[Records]
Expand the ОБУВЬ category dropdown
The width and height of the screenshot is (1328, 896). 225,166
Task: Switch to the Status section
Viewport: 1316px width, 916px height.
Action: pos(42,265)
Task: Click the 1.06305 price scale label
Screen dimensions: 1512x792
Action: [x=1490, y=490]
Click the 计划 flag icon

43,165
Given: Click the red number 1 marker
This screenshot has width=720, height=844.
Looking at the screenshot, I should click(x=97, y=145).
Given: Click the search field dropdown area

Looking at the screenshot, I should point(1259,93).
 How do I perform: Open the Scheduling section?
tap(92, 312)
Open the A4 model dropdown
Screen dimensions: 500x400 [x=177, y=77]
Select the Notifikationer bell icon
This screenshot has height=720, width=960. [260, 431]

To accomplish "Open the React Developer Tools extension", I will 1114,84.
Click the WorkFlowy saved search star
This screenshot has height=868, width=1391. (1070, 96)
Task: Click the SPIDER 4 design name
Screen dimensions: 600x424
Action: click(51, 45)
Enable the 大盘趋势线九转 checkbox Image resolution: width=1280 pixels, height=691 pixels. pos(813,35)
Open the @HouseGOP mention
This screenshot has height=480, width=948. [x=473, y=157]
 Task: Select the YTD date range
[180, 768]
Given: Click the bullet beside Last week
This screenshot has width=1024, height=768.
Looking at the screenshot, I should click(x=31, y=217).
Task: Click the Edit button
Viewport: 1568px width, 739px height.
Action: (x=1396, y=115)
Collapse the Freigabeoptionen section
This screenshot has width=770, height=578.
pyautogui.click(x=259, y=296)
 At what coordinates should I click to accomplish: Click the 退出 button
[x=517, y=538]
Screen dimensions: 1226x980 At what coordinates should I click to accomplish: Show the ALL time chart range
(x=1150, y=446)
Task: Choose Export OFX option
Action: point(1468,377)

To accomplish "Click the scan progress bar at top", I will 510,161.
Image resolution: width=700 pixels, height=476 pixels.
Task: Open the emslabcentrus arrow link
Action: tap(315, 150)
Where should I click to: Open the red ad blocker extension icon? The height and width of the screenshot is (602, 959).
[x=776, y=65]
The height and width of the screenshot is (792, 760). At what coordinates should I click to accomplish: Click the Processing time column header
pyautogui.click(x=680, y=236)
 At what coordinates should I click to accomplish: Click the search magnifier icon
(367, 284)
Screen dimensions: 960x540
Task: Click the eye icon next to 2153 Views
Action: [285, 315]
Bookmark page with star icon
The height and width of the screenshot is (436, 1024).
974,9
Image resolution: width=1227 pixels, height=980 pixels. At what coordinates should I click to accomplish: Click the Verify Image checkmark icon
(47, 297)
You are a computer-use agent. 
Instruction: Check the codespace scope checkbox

» Exercise instructions
Show each line above that contains the string "dimensions". Case matters.

» Response
Screen dimensions: 1512x792
Screen dimensions: 500x400 [x=177, y=77]
Screen dimensions: 600x424
Screen dimensions: 1226x980 At what coordinates should I click to accomplish: Show the ALL time chart range
Screen dimensions: 960x540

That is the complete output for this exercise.